The total cost of this balanced diet is: $4.34


## Part 2

### For part 2, we create another optimization problem framework to minimize cost.

In [14]:
prob2 = LpProblem('Diet_Problem2', LpMinimize)

### For each food, we need two variables to decide whether it is chosen, and how much is part of the diet. Thus we add conditions as follows.

In [15]:
# Define the variables
amtVars = LpVariable.dicts("Item", foods,0)
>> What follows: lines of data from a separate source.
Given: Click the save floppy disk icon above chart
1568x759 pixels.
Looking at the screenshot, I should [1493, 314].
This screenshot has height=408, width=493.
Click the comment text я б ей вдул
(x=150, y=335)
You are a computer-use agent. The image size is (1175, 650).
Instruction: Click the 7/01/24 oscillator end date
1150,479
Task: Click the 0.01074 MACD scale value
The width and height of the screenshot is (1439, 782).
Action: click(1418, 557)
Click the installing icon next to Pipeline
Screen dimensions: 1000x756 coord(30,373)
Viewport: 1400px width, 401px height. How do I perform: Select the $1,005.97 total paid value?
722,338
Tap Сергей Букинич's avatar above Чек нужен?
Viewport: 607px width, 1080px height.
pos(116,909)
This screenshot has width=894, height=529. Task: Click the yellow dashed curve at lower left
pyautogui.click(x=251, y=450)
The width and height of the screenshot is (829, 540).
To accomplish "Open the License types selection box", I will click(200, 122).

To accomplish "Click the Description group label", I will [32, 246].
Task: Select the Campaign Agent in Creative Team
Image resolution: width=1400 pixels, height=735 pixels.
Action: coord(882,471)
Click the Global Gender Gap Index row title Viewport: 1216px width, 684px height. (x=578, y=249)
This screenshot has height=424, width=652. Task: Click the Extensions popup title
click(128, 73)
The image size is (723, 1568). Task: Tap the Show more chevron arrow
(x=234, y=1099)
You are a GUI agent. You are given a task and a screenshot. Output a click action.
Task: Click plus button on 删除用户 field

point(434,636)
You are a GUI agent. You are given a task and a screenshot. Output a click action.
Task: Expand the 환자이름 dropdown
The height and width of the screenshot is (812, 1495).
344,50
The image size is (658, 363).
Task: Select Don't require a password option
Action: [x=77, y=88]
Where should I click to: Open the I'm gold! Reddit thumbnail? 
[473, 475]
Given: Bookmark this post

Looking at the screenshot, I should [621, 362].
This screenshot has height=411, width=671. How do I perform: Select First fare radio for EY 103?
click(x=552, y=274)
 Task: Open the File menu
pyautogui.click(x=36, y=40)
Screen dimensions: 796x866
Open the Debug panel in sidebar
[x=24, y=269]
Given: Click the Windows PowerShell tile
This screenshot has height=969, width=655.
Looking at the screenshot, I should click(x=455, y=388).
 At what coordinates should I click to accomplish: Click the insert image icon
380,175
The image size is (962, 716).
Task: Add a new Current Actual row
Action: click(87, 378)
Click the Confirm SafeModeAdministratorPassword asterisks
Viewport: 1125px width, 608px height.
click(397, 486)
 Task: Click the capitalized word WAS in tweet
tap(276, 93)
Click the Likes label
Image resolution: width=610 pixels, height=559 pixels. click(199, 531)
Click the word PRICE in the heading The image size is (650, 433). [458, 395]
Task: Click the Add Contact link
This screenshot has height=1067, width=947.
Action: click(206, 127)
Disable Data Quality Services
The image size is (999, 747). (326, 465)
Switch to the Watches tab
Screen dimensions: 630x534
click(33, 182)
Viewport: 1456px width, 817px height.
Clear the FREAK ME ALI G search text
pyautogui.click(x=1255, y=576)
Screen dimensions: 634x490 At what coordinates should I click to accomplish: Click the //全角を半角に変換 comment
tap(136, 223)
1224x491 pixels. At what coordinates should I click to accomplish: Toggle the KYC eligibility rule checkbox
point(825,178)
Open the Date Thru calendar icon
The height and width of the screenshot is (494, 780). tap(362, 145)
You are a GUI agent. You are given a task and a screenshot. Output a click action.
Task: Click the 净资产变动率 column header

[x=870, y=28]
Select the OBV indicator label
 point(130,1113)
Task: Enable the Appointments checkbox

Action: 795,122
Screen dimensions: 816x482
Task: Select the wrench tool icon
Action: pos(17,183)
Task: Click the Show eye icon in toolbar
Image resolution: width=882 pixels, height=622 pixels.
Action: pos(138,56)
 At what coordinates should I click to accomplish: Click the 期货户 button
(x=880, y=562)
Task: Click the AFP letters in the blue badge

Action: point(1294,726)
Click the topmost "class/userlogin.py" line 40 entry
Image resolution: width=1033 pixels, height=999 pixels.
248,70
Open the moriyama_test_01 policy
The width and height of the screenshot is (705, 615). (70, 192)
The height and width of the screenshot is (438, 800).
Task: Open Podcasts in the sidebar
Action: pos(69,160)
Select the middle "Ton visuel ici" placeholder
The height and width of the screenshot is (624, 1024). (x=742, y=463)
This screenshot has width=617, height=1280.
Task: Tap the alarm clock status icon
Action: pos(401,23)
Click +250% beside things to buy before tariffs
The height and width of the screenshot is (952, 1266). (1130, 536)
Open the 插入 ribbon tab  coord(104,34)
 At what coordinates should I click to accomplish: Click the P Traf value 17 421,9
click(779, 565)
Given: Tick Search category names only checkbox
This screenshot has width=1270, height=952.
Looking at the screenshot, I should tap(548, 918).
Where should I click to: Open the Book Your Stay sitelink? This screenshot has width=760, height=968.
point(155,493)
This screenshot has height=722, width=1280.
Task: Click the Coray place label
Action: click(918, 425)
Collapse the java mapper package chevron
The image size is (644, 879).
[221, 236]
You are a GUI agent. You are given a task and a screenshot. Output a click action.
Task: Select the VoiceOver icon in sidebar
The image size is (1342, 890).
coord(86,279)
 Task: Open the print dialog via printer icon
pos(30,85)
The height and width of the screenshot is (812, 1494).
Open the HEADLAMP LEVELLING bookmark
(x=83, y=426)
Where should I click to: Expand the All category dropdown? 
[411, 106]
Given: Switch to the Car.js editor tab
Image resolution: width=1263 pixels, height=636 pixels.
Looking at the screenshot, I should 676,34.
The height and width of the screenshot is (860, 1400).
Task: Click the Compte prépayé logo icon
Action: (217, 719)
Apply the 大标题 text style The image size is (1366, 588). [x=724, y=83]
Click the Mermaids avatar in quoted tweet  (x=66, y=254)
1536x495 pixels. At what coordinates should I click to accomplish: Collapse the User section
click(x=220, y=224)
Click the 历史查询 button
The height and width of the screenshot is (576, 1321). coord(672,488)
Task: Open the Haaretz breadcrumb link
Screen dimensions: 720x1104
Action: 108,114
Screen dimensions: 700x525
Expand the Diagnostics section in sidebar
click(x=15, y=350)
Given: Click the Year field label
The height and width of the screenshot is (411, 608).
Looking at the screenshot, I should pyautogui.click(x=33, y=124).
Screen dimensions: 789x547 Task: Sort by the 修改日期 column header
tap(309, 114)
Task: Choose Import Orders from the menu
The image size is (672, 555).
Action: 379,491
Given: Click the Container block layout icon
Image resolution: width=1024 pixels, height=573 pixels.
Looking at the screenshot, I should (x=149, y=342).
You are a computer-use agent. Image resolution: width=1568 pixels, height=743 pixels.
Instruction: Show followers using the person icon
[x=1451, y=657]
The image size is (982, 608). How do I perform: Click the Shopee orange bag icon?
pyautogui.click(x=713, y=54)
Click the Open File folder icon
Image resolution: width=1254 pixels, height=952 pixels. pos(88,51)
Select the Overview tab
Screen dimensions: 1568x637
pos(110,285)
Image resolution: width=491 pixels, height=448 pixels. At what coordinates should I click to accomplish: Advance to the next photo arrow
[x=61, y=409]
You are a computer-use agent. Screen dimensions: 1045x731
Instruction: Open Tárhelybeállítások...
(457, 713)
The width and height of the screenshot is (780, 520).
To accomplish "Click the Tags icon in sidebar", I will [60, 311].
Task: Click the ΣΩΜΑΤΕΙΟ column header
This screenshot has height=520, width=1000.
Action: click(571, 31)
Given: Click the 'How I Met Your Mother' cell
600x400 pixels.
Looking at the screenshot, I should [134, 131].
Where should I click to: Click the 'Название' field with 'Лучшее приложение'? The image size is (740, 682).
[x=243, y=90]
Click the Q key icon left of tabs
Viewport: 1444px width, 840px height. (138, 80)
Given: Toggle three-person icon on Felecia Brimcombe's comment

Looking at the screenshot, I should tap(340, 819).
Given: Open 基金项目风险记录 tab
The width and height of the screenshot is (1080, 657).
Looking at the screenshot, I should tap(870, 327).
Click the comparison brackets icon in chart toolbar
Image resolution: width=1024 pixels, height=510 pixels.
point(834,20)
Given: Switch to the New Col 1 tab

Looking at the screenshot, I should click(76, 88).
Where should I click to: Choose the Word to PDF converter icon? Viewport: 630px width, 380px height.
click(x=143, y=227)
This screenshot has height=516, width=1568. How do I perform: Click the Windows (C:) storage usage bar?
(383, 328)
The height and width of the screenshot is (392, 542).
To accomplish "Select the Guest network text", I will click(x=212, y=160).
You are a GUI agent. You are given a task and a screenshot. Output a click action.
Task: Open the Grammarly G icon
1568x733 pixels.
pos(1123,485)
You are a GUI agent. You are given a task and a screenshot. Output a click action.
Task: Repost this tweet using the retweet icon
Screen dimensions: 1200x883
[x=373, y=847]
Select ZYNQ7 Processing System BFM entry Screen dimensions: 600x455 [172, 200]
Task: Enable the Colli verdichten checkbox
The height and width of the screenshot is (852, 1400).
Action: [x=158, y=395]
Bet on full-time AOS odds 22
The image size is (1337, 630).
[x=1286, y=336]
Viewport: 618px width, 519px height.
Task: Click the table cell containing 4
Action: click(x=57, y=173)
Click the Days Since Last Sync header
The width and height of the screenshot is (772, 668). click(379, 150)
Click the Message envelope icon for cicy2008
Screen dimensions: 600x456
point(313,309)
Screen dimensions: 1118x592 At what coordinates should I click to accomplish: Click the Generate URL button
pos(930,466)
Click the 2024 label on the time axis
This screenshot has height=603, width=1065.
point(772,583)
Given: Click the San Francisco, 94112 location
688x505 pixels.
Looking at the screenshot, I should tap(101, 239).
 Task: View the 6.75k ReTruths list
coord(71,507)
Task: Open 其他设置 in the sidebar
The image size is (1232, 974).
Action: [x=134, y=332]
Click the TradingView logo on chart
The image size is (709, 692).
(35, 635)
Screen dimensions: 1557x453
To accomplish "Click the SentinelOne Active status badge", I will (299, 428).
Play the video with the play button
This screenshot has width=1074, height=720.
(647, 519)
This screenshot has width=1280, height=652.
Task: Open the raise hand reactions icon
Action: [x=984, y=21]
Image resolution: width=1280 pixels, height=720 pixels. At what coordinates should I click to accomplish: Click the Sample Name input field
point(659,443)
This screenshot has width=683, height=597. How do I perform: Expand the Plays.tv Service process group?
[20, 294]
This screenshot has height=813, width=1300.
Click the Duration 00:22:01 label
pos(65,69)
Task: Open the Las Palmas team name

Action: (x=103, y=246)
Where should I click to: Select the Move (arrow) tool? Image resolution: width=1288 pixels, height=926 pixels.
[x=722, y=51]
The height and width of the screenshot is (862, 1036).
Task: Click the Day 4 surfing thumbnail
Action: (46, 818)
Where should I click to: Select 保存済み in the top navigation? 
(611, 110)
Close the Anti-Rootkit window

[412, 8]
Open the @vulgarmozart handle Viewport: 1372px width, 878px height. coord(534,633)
### We also create a new binary variable to indicate whether the food is eaten(1) or not(0).

In [16]:
# Define the binary variables
binarySelVars = LpVariable.dicts("Selected",foods,0,1,"Binary")

In [17]:
# Create a dictionary of Lp variables
x = LpVariable.dicts("x", foods, 0)

In [18]:
# Define the objective function
prob2 += lpSum([cost[i] * amtVars[i] for i in foods])

### If food is eaten it must at least be eaten greater than 0.1 units and less than a large amount, so this is how we formulate our equation:

In [19]:
for i in foods:
    prob2 += amtVars[i] <= 10000 * binarySelVars[i]
    prob2 += amtVars[i] >= .1 * binarySelVars[i]

### Then, we add minimum and maximum constraints for all food items.

In [20]:
prob2 += 1500 <= pulp.lpSum(cals[i] * amtVars[i] for i in foods)
prob2 += 2500 >= pulp.lpSum(cals[i] * amtVars[i] for i in foods)

prob2 += 30 <= pulp.lpSum(chol[i] * amtVars[i] for i in foods)
prob2 += 240 >= pulp.lpSum(chol[i] * amtVars[i] for i in foods)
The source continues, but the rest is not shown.